### TASK
Return each entry unchanged.

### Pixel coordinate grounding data
· · · ·
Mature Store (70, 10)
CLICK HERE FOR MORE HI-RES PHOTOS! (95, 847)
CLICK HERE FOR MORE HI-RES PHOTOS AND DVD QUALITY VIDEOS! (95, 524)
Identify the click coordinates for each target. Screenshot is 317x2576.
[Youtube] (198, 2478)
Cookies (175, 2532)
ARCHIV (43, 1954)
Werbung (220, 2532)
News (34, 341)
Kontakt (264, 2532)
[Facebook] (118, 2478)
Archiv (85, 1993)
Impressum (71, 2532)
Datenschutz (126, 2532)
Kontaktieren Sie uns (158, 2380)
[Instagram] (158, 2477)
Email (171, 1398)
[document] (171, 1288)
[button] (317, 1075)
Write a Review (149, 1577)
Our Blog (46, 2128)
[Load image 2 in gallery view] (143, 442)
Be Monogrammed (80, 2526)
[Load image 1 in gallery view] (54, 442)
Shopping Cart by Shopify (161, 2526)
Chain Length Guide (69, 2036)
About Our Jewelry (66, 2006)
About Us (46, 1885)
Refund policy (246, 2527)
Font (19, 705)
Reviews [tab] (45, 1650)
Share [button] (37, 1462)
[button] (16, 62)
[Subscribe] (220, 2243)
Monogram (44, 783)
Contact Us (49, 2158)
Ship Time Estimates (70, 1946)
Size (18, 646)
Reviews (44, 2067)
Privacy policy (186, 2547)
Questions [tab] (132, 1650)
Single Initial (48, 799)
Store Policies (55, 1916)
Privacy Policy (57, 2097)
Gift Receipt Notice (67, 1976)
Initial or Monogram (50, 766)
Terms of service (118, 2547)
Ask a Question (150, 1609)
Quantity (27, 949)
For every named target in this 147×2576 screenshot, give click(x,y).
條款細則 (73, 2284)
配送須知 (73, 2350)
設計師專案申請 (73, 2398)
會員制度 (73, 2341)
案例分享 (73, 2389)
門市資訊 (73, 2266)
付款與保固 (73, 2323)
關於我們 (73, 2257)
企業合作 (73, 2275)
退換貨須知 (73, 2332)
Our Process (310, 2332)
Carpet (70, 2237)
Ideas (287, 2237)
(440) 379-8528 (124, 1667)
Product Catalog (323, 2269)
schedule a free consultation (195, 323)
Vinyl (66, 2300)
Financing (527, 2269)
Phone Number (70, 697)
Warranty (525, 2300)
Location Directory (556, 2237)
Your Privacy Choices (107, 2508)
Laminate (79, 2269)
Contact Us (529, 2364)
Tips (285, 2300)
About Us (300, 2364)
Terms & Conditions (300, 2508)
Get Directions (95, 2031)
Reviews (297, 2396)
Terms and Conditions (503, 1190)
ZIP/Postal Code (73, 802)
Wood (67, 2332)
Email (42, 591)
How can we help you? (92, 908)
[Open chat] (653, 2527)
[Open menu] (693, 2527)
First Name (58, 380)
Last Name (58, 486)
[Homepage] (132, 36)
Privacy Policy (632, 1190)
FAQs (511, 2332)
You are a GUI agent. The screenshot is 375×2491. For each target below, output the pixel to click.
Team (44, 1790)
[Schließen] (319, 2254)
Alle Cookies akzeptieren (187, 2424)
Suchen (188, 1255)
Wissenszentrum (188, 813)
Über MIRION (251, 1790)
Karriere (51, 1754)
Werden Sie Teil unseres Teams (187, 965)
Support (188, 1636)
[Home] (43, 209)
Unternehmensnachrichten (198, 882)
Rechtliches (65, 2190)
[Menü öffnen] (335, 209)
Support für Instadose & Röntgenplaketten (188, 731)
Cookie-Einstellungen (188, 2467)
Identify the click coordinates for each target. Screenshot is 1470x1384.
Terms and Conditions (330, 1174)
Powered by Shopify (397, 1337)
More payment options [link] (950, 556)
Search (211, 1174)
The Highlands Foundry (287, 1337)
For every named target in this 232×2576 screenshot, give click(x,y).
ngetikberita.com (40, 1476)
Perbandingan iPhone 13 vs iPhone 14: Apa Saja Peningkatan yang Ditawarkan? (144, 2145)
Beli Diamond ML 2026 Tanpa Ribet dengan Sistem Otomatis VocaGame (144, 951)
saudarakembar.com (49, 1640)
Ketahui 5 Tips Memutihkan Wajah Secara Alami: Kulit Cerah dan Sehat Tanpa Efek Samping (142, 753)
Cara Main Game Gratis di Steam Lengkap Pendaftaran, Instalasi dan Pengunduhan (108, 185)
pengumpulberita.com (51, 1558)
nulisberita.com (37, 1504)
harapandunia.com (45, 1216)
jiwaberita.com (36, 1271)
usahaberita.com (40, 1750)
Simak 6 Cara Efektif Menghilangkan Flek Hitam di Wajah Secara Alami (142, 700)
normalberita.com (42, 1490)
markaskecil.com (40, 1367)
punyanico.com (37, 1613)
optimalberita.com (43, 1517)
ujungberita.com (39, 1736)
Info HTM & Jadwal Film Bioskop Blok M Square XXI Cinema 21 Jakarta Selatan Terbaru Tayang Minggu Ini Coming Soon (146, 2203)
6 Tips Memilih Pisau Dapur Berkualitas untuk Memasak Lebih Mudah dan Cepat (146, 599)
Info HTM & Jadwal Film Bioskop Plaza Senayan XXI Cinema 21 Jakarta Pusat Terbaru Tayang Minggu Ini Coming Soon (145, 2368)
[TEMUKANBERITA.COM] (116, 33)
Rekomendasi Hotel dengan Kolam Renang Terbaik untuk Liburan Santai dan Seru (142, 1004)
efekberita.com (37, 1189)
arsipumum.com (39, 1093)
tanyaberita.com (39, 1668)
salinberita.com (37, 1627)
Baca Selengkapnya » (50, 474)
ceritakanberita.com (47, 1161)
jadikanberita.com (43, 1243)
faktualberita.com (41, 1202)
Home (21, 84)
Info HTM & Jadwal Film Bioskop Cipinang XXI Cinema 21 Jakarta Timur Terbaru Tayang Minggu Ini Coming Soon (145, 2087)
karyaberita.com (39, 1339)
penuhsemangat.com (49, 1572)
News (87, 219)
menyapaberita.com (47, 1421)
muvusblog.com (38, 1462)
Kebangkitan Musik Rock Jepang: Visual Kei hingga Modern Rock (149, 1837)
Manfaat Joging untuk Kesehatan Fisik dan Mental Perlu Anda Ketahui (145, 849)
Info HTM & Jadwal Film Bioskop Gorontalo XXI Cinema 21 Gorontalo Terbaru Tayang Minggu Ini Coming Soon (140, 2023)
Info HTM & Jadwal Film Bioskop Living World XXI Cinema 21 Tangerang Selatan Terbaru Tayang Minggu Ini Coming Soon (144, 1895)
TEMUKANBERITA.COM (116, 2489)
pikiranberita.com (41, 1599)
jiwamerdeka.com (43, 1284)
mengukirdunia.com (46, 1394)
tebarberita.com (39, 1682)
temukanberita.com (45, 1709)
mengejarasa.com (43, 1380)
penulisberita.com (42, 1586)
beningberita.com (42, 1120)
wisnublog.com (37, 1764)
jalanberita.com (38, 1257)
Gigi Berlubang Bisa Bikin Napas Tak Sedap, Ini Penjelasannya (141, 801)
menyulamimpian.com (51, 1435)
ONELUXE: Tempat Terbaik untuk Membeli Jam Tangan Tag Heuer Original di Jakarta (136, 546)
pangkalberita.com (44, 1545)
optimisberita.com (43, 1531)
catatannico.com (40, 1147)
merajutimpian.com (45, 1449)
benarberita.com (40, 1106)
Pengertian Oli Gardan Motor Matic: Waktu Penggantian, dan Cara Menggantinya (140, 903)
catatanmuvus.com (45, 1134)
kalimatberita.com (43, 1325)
· · · ·
### YOUR SOLUTION
Mature Store (70, 10)
CLICK HERE FOR MORE HI-RES PHOTOS! (95, 847)
CLICK HERE FOR MORE HI-RES PHOTOS AND DVD QUALITY VIDEOS! (95, 524)
Identify the click coordinates for each target. Screenshot is 317x2576.
[Youtube] (198, 2478)
Cookies (175, 2532)
ARCHIV (43, 1954)
Werbung (220, 2532)
News (34, 341)
Kontakt (264, 2532)
[Facebook] (118, 2478)
Archiv (85, 1993)
Impressum (71, 2532)
Datenschutz (126, 2532)
Kontaktieren Sie uns (158, 2380)
[Instagram] (158, 2477)
Email (171, 1398)
[document] (171, 1288)
[button] (317, 1075)
Write a Review (149, 1577)
Our Blog (46, 2128)
[Load image 2 in gallery view] (143, 442)
Be Monogrammed (80, 2526)
[Load image 1 in gallery view] (54, 442)
Shopping Cart by Shopify (161, 2526)
Chain Length Guide (69, 2036)
About Our Jewelry (66, 2006)
About Us (46, 1885)
Refund policy (246, 2527)
Font (19, 705)
Reviews [tab] (45, 1650)
Share [button] (37, 1462)
[button] (16, 62)
[Subscribe] (220, 2243)
Monogram (44, 783)
Contact Us (49, 2158)
Ship Time Estimates (70, 1946)
Size (18, 646)
Reviews (44, 2067)
Privacy policy (186, 2547)
Questions [tab] (132, 1650)
Single Initial (48, 799)
Store Policies (55, 1916)
Privacy Policy (57, 2097)
Gift Receipt Notice (67, 1976)
Initial or Monogram (50, 766)
Terms of service (118, 2547)
Ask a Question (150, 1609)
Quantity (27, 949)
For every named target in this 147×2576 screenshot, give click(x,y).
條款細則 (73, 2284)
配送須知 (73, 2350)
設計師專案申請 (73, 2398)
會員制度 (73, 2341)
案例分享 (73, 2389)
門市資訊 (73, 2266)
付款與保固 (73, 2323)
關於我們 (73, 2257)
企業合作 (73, 2275)
退換貨須知 (73, 2332)
Our Process (310, 2332)
Carpet (70, 2237)
Ideas (287, 2237)
(440) 379-8528 (124, 1667)
Product Catalog (323, 2269)
schedule a free consultation (195, 323)
Vinyl (66, 2300)
Financing (527, 2269)
Phone Number (70, 697)
Warranty (525, 2300)
Location Directory (556, 2237)
Your Privacy Choices (107, 2508)
Laminate (79, 2269)
Contact Us (529, 2364)
Tips (285, 2300)
About Us (300, 2364)
Terms & Conditions (300, 2508)
Get Directions (95, 2031)
Reviews (297, 2396)
Terms and Conditions (503, 1190)
ZIP/Postal Code (73, 802)
Wood (67, 2332)
Email (42, 591)
How can we help you? (92, 908)
[Open chat] (653, 2527)
[Open menu] (693, 2527)
First Name (58, 380)
Last Name (58, 486)
[Homepage] (132, 36)
Privacy Policy (632, 1190)
FAQs (511, 2332)
You are a GUI agent. The screenshot is 375×2491. For each target below, output the pixel to click.
Team (44, 1790)
[Schließen] (319, 2254)
Alle Cookies akzeptieren (187, 2424)
Suchen (188, 1255)
Wissenszentrum (188, 813)
Über MIRION (251, 1790)
Karriere (51, 1754)
Werden Sie Teil unseres Teams (187, 965)
Support (188, 1636)
[Home] (43, 209)
Unternehmensnachrichten (198, 882)
Rechtliches (65, 2190)
[Menü öffnen] (335, 209)
Support für Instadose & Röntgenplaketten (188, 731)
Cookie-Einstellungen (188, 2467)
Identify the click coordinates for each target. Screenshot is 1470x1384.
Terms and Conditions (330, 1174)
Powered by Shopify (397, 1337)
More payment options [link] (950, 556)
Search (211, 1174)
The Highlands Foundry (287, 1337)
For every named target in this 232×2576 screenshot, give click(x,y).
ngetikberita.com (40, 1476)
Perbandingan iPhone 13 vs iPhone 14: Apa Saja Peningkatan yang Ditawarkan? (144, 2145)
Beli Diamond ML 2026 Tanpa Ribet dengan Sistem Otomatis VocaGame (144, 951)
saudarakembar.com (49, 1640)
Ketahui 5 Tips Memutihkan Wajah Secara Alami: Kulit Cerah dan Sehat Tanpa Efek Samping (142, 753)
Cara Main Game Gratis di Steam Lengkap Pendaftaran, Instalasi dan Pengunduhan (108, 185)
pengumpulberita.com (51, 1558)
nulisberita.com (37, 1504)
harapandunia.com (45, 1216)
jiwaberita.com (36, 1271)
usahaberita.com (40, 1750)
Simak 6 Cara Efektif Menghilangkan Flek Hitam di Wajah Secara Alami (142, 700)
normalberita.com (42, 1490)
markaskecil.com (40, 1367)
punyanico.com (37, 1613)
optimalberita.com (43, 1517)
ujungberita.com (39, 1736)
Info HTM & Jadwal Film Bioskop Blok M Square XXI Cinema 21 Jakarta Selatan Terbaru Tayang Minggu Ini Coming Soon (146, 2203)
6 Tips Memilih Pisau Dapur Berkualitas untuk Memasak Lebih Mudah dan Cepat (146, 599)
Info HTM & Jadwal Film Bioskop Plaza Senayan XXI Cinema 21 Jakarta Pusat Terbaru Tayang Minggu Ini Coming Soon (145, 2368)
[TEMUKANBERITA.COM] (116, 33)
Rekomendasi Hotel dengan Kolam Renang Terbaik untuk Liburan Santai dan Seru (142, 1004)
efekberita.com (37, 1189)
arsipumum.com (39, 1093)
tanyaberita.com (39, 1668)
salinberita.com (37, 1627)
Baca Selengkapnya » (50, 474)
ceritakanberita.com (47, 1161)
jadikanberita.com (43, 1243)
faktualberita.com (41, 1202)
Home (21, 84)
Info HTM & Jadwal Film Bioskop Cipinang XXI Cinema 21 Jakarta Timur Terbaru Tayang Minggu Ini Coming Soon (145, 2087)
karyaberita.com (39, 1339)
penuhsemangat.com (49, 1572)
News (87, 219)
menyapaberita.com (47, 1421)
muvusblog.com (38, 1462)
Kebangkitan Musik Rock Jepang: Visual Kei hingga Modern Rock (149, 1837)
Manfaat Joging untuk Kesehatan Fisik dan Mental Perlu Anda Ketahui (145, 849)
Info HTM & Jadwal Film Bioskop Gorontalo XXI Cinema 21 Gorontalo Terbaru Tayang Minggu Ini Coming Soon (140, 2023)
Info HTM & Jadwal Film Bioskop Living World XXI Cinema 21 Tangerang Selatan Terbaru Tayang Minggu Ini Coming Soon (144, 1895)
TEMUKANBERITA.COM (116, 2489)
pikiranberita.com (41, 1599)
jiwamerdeka.com (43, 1284)
mengukirdunia.com (46, 1394)
tebarberita.com (39, 1682)
temukanberita.com (45, 1709)
mengejarasa.com (43, 1380)
penulisberita.com (42, 1586)
beningberita.com (42, 1120)
wisnublog.com (37, 1764)
jalanberita.com (38, 1257)
Gigi Berlubang Bisa Bikin Napas Tak Sedap, Ini Penjelasannya (141, 801)
menyulamimpian.com (51, 1435)
ONELUXE: Tempat Terbaik untuk Membeli Jam Tangan Tag Heuer Original di Jakarta (136, 546)
pangkalberita.com (44, 1545)
optimisberita.com (43, 1531)
catatannico.com (40, 1147)
merajutimpian.com (45, 1449)
benarberita.com (40, 1106)
Pengertian Oli Gardan Motor Matic: Waktu Penggantian, dan Cara Menggantinya (140, 903)
catatanmuvus.com (45, 1134)
kalimatberita.com (43, 1325)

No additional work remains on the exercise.